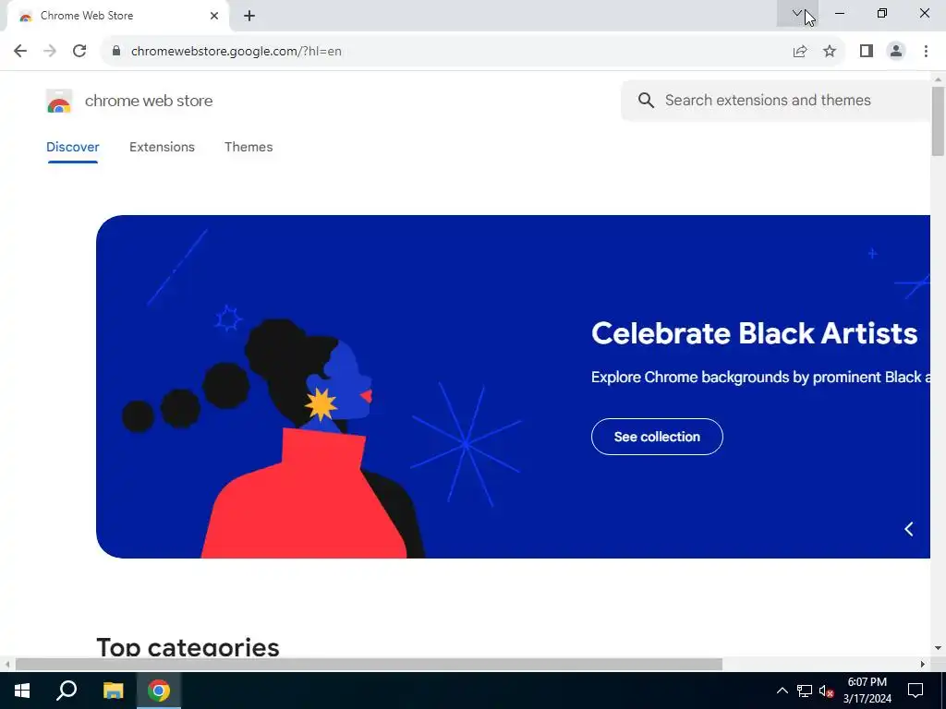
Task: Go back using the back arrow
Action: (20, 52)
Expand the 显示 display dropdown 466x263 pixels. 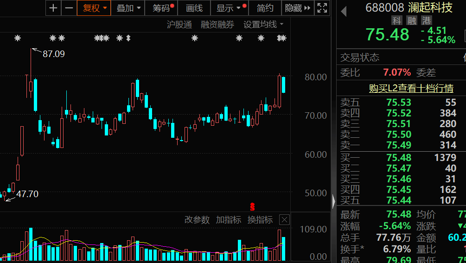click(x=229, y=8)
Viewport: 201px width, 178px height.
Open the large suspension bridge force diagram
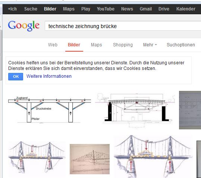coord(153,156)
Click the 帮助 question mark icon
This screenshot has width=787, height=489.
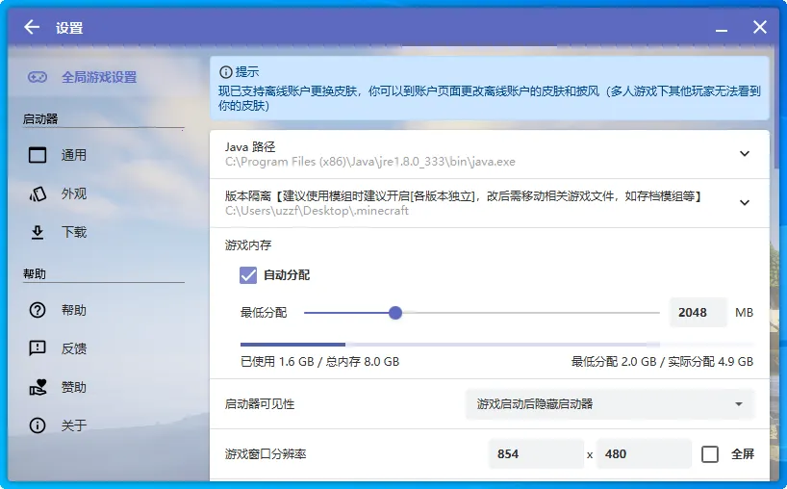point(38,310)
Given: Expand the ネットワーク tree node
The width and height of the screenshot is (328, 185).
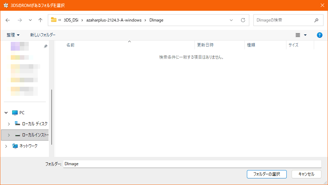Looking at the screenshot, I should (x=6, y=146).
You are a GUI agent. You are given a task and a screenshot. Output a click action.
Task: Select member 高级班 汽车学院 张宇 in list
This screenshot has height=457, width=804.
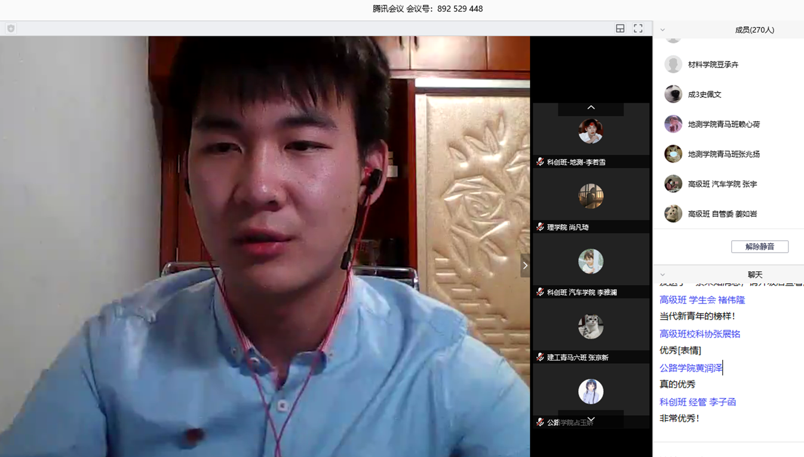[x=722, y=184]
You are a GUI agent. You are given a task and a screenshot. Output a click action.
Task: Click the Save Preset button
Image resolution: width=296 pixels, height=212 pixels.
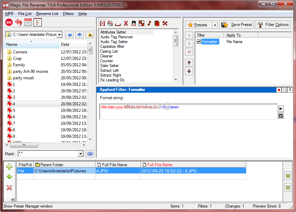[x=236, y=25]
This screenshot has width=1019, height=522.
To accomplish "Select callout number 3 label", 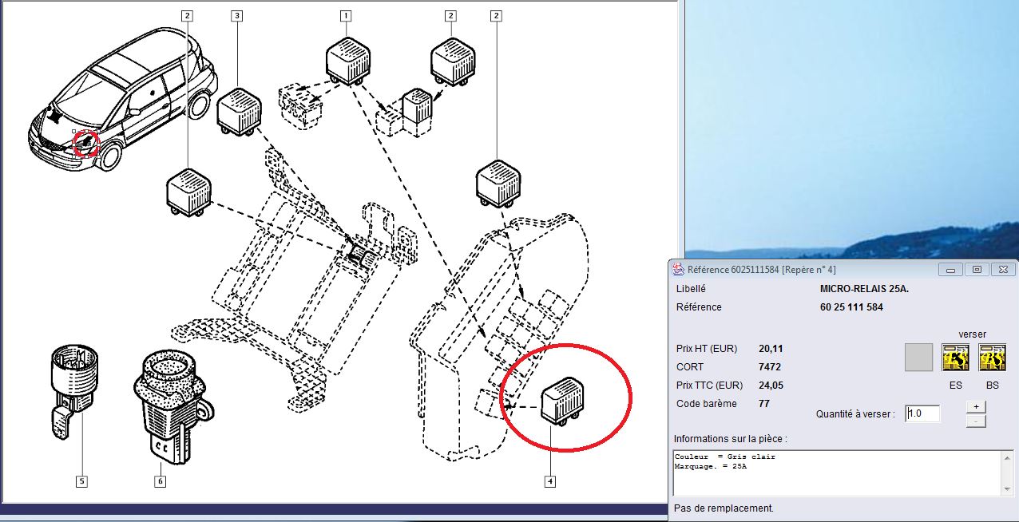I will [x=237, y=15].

────────────────────────────────────────

[Aim of the exercise] Starting at the line above that contains "Task: Select member 高级班 汽车学院 张宇 in list", transcribe every line exactly through the line that contains "This screenshot has width=1019, height=522.", including that last one, and skip the pictures.

[Response area]
Task: Select member 高级班 汽车学院 张宇 in list
This screenshot has height=457, width=804.
[x=722, y=184]
You are a GUI agent. You are given a task and a screenshot. Output a click action.
Task: Click the Save Preset button
Image resolution: width=296 pixels, height=212 pixels.
[x=236, y=25]
This screenshot has width=1019, height=522.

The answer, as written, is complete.